What my collaborators and I are attempting to illustrate is that the existing STR databases such as FBI CODIS can be the decoder ring. Given the recent revelations on the United States National Security Agency’s secret data collection program on internet users, we should anticipate that publicly available whole genome sequencing data may be similarly examined and queried by law enforcement or government agencies.
Bob Barrett:
Well finally Dr. Park, what recommendations do you have for research and clinical laboratories doing genomic sequencing?
Jason Park:
Research and clinical programs need to rethink how they allow access and share whole genome datasets. CODIS STR profiles can be derived from whole genome datasets. These genome-derived STR profiles can be used to not only identify the research study participants, but also may be used to identify biological relatives. Although access to STR databases such as CODIS is restricted, there may be scenarios where a law enforcement agency could justify searching publicly available genome datasets to identify a person of interest.
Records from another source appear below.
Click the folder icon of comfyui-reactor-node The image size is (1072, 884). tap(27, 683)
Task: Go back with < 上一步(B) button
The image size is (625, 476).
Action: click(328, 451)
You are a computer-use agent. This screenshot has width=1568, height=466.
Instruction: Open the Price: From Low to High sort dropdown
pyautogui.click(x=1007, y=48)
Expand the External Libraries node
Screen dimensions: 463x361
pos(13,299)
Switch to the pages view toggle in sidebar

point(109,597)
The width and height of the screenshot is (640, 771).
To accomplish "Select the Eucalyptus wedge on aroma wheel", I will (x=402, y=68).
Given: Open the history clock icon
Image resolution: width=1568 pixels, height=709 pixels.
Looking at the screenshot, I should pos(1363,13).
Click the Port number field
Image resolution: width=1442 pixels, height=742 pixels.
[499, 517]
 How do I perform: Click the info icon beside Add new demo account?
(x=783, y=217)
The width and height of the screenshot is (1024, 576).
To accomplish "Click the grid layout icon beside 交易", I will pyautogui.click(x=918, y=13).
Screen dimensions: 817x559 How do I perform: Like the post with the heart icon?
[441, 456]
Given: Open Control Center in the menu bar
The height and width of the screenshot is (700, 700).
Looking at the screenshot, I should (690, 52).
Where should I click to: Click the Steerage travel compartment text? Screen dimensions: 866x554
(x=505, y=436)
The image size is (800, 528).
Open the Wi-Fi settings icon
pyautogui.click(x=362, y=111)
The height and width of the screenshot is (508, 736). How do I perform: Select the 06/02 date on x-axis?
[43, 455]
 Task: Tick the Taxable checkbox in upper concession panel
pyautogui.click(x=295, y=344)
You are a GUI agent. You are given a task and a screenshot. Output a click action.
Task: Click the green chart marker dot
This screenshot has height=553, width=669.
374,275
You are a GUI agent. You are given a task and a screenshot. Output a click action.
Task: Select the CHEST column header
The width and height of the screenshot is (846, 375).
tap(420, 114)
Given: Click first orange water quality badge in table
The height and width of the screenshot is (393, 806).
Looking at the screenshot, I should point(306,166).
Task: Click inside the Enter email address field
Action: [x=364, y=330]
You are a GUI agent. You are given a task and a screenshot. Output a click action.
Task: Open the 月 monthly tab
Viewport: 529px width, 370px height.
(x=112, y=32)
We can no longer consider genomic data to be anonymous when dealing from identifiers such as name, gender, and date of birth. Entities that have access to DNA STR profile databases have the ability to identify individuals and their biological relatives based on their genomic data.
My collaborators and I believe that the solution to this potential privacy issue is to anticipate improvements in DNA genome sequencing and informatics. With each technical improvement in sequencing and information technology, there is an increasing probability of re-identification of individuals. In order to protect the DNA privacy of individuals participating in whole genome sequencing, there needs to be constant vigilance to identify and protect against the possible misuse of information.
Bob Barrett:
Dr. Jason Park is Director of the Advanced Diagnostics Laboratory at the Children’s Medical Center, Dallas, and Assistant Professor at the University of Texas Southwestern Medical Center in the Department of Pathology and the Eugene McDermott Center for Human Growth and Development. He has been our guest in this podcast from Clinical Chemistry. I’m Bob Barrett. Thanks for listening!